Your objective
Everything in the listing below must be duplicated exactly.

Extracted records
■ ■ ■

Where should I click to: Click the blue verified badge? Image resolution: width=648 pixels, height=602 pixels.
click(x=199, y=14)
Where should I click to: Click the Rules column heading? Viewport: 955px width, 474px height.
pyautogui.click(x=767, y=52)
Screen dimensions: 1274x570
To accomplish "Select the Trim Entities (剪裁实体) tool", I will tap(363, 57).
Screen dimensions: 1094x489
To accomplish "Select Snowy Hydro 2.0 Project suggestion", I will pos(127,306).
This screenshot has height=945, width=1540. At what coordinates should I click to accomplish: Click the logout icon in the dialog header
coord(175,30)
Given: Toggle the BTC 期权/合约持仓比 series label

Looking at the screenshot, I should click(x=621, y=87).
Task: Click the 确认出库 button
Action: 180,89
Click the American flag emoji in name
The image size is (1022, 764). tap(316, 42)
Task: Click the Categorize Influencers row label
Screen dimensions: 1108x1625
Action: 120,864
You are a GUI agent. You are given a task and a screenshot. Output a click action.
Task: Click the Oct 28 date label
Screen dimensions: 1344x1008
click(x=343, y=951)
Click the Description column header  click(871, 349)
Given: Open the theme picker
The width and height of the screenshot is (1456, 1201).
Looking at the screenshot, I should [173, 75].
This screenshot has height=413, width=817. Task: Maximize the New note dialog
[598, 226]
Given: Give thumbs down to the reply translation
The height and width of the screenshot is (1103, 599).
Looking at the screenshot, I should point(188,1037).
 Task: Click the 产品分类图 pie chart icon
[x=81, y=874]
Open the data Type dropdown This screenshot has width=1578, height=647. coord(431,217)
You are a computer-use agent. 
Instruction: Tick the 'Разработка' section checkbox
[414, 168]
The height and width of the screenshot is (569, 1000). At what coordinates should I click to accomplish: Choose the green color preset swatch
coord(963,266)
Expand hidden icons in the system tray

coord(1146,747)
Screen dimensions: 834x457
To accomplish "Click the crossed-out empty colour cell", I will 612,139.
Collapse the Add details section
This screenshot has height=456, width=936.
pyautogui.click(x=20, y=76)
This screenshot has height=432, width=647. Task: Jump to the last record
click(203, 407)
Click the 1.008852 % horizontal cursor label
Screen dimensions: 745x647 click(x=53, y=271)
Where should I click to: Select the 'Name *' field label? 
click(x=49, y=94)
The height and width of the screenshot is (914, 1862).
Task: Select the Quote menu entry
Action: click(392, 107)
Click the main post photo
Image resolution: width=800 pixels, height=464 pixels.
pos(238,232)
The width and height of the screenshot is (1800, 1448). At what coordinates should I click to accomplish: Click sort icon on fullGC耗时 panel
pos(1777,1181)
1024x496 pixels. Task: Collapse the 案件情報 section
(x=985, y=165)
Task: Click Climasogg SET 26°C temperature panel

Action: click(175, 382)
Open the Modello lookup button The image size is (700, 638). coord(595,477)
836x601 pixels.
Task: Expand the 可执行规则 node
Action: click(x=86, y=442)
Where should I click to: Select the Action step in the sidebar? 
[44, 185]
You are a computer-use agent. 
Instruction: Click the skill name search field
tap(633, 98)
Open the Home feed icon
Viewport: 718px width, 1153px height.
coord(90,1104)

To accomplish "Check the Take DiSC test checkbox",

■ ■ ■

Solution for this problem
Where should I click to: Click the blue verified badge? Image resolution: width=648 pixels, height=602 pixels.
click(x=199, y=14)
Where should I click to: Click the Rules column heading? Viewport: 955px width, 474px height.
pyautogui.click(x=767, y=52)
Screen dimensions: 1274x570
To accomplish "Select the Trim Entities (剪裁实体) tool", I will tap(363, 57).
Screen dimensions: 1094x489
To accomplish "Select Snowy Hydro 2.0 Project suggestion", I will pos(127,306).
This screenshot has height=945, width=1540. At what coordinates should I click to accomplish: Click the logout icon in the dialog header
coord(175,30)
Given: Toggle the BTC 期权/合约持仓比 series label

Looking at the screenshot, I should click(x=621, y=87).
Task: Click the 确认出库 button
Action: 180,89
Click the American flag emoji in name
The image size is (1022, 764). tap(316, 42)
Task: Click the Categorize Influencers row label
Screen dimensions: 1108x1625
Action: 120,864
You are a GUI agent. You are given a task and a screenshot. Output a click action.
Task: Click the Oct 28 date label
Screen dimensions: 1344x1008
click(x=343, y=951)
Click the Description column header  click(871, 349)
Given: Open the theme picker
The width and height of the screenshot is (1456, 1201).
Looking at the screenshot, I should [173, 75].
This screenshot has height=413, width=817. Task: Maximize the New note dialog
[598, 226]
Given: Give thumbs down to the reply translation
The height and width of the screenshot is (1103, 599).
Looking at the screenshot, I should point(188,1037).
 Task: Click the 产品分类图 pie chart icon
[x=81, y=874]
Open the data Type dropdown This screenshot has width=1578, height=647. coord(431,217)
You are a computer-use agent. 
Instruction: Tick the 'Разработка' section checkbox
[414, 168]
The height and width of the screenshot is (569, 1000). At what coordinates should I click to accomplish: Choose the green color preset swatch
coord(963,266)
Expand hidden icons in the system tray

coord(1146,747)
Screen dimensions: 834x457
To accomplish "Click the crossed-out empty colour cell", I will 612,139.
Collapse the Add details section
This screenshot has height=456, width=936.
pyautogui.click(x=20, y=76)
This screenshot has height=432, width=647. Task: Jump to the last record
click(203, 407)
Click the 1.008852 % horizontal cursor label
Screen dimensions: 745x647 click(x=53, y=271)
Where should I click to: Select the 'Name *' field label? 
click(x=49, y=94)
The height and width of the screenshot is (914, 1862).
Task: Select the Quote menu entry
Action: click(392, 107)
Click the main post photo
Image resolution: width=800 pixels, height=464 pixels.
pos(238,232)
The width and height of the screenshot is (1800, 1448). At what coordinates should I click to accomplish: Click sort icon on fullGC耗时 panel
pos(1777,1181)
1024x496 pixels. Task: Collapse the 案件情報 section
(x=985, y=165)
Task: Click Climasogg SET 26°C temperature panel

Action: click(175, 382)
Open the Modello lookup button The image size is (700, 638). coord(595,477)
836x601 pixels.
Task: Expand the 可执行规则 node
Action: click(x=86, y=442)
Where should I click to: Select the Action step in the sidebar? 
[44, 185]
You are a computer-use agent. 
Instruction: Click the skill name search field
tap(633, 98)
Open the Home feed icon
Viewport: 718px width, 1153px height.
coord(90,1104)

To accomplish "Check the Take DiSC test checkbox",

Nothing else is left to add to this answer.